Identification of 4′-Demethyltangeretin as a Major Urinary Metabolite of Tangeretin in Mice and Its Anti-inflammatory Activities

The present study showed that oral administration of tangeretin (TAN) in mice resulted in the production of 4'-demethyltangeretin (4DT) as a major urinary metabolite. The anti-inflammatory efficacy of TAN and 4DT was determined in RAW 264.7 macrophages stimulated by lipopolysaccharides (LPS). 4DT produced considerably stronger inhibition on the overproduction of prostaglandin E-2 and nitric oxide than TAN did at the same concentrations. Western blot and quantitative polymerase chain reaction analyses indicated that 4DT exerted more potent suppressive activity on the over-expression of interleukin-1 beta, inducible nitric oxide synthase, and cyclooxygenase-2 than TAN. Treatments with TAN and 4DT diminished LPS-stimulated nuclear factor kappa B (NF kappa B) translocation via suppressing the degradation of inhibitor kappa B (I kappa B alpha).

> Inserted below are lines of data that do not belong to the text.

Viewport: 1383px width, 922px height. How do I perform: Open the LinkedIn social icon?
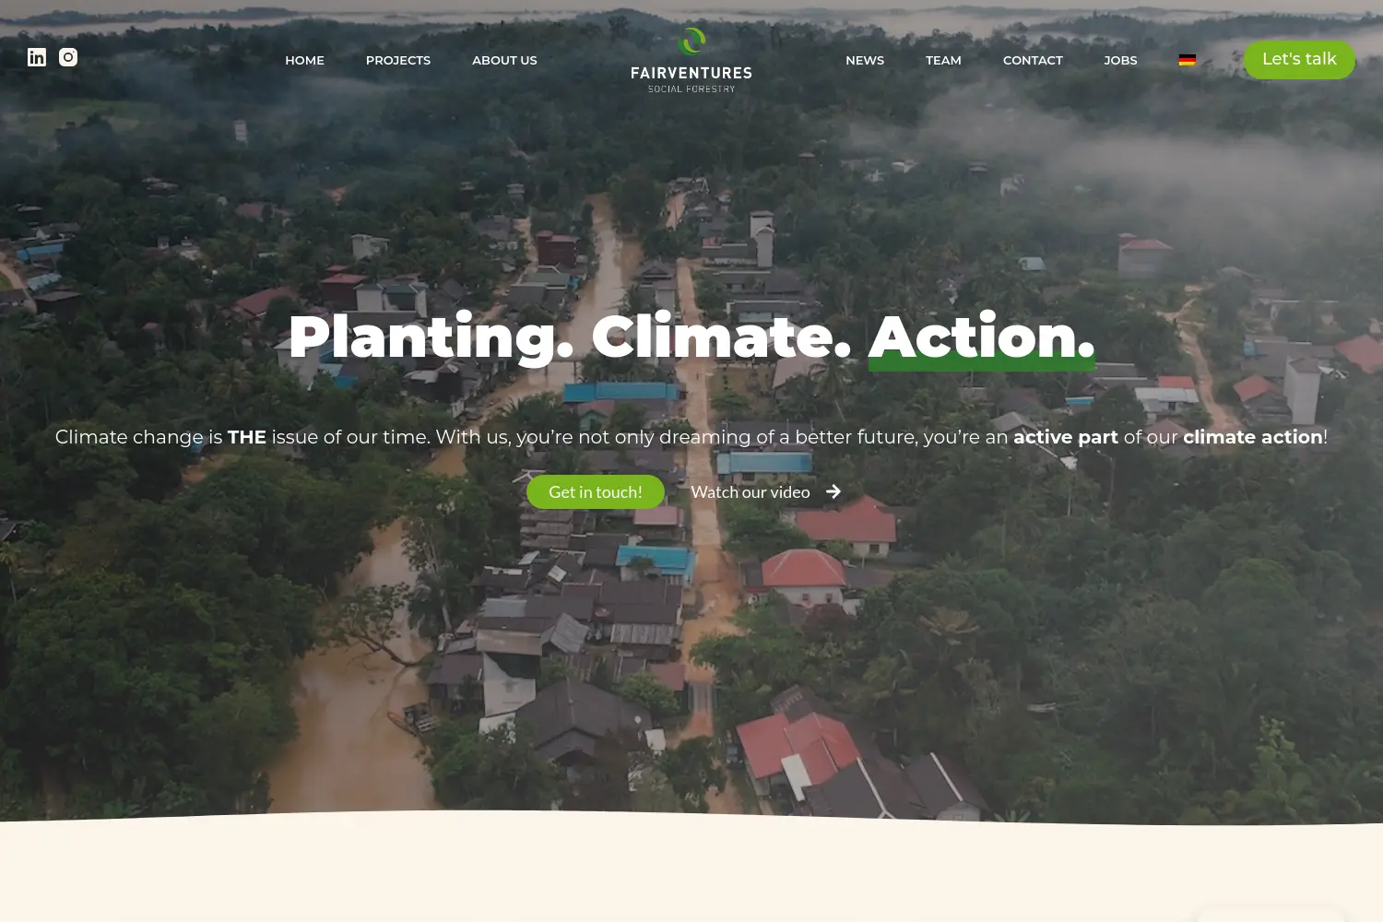click(x=37, y=57)
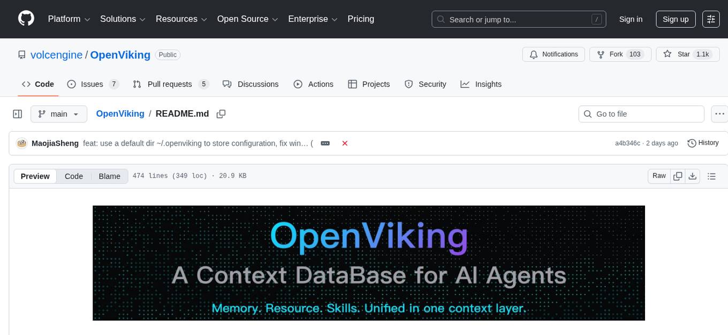
Task: Click the GitHub logo icon
Action: point(26,19)
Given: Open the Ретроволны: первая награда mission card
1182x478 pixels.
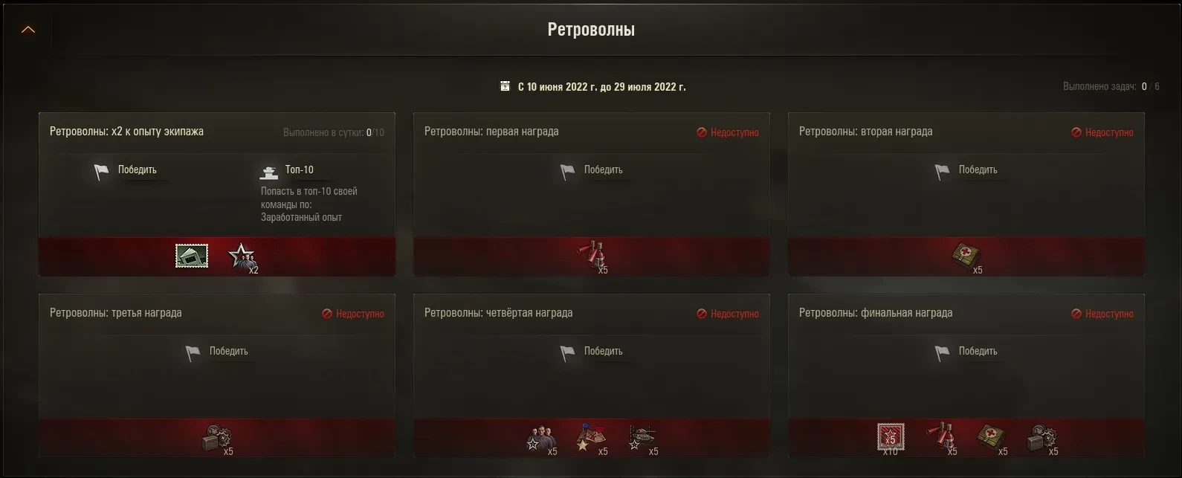Looking at the screenshot, I should tap(592, 194).
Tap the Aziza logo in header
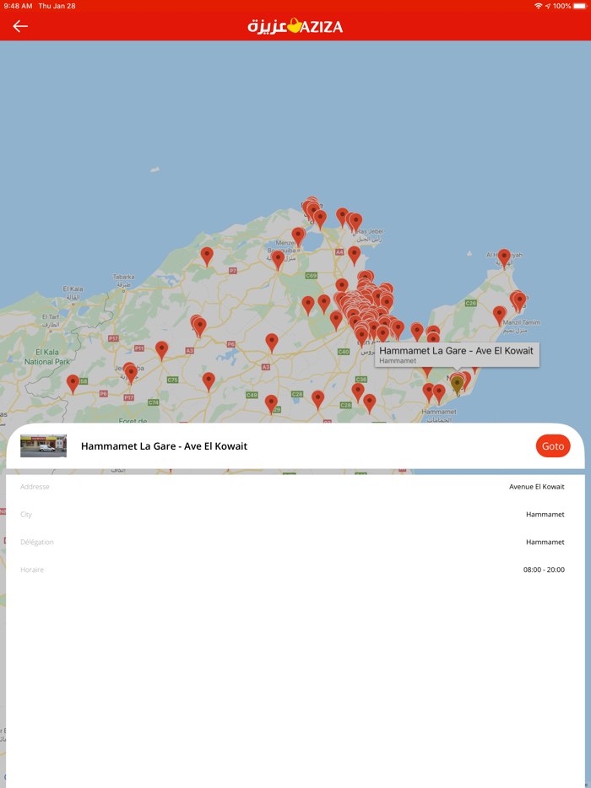This screenshot has width=591, height=788. [x=296, y=26]
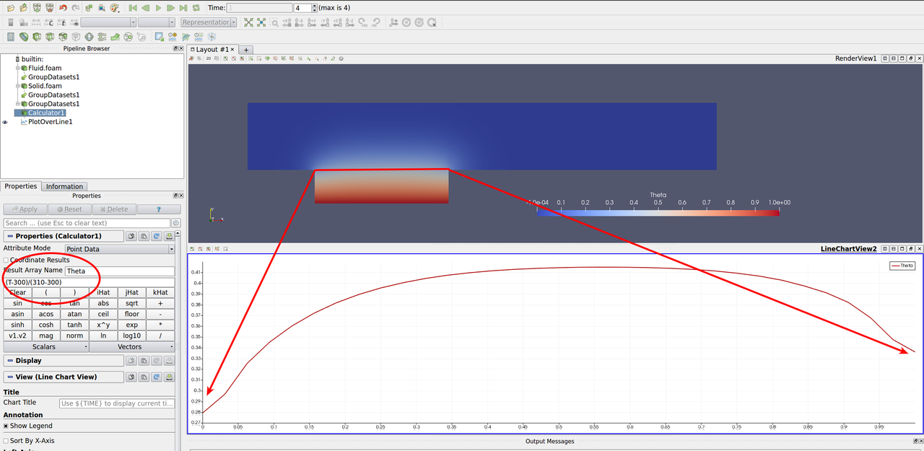This screenshot has width=924, height=451.
Task: Open a new layout with the plus tab
Action: pyautogui.click(x=245, y=50)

Furthermore, both compounds attenuated mitogenactivated protein kinases (MAPKs) and Akt signaling upregulated by LPS. Overall, our findings showed that TAN and 4DT inhibited the LPS-stimulated inflammatory response in macrophages by suppressing Akt/MAPKs/NF kappa B proinflammatory pathways, while 4DT showed more potent activity than TAN, its parent compound.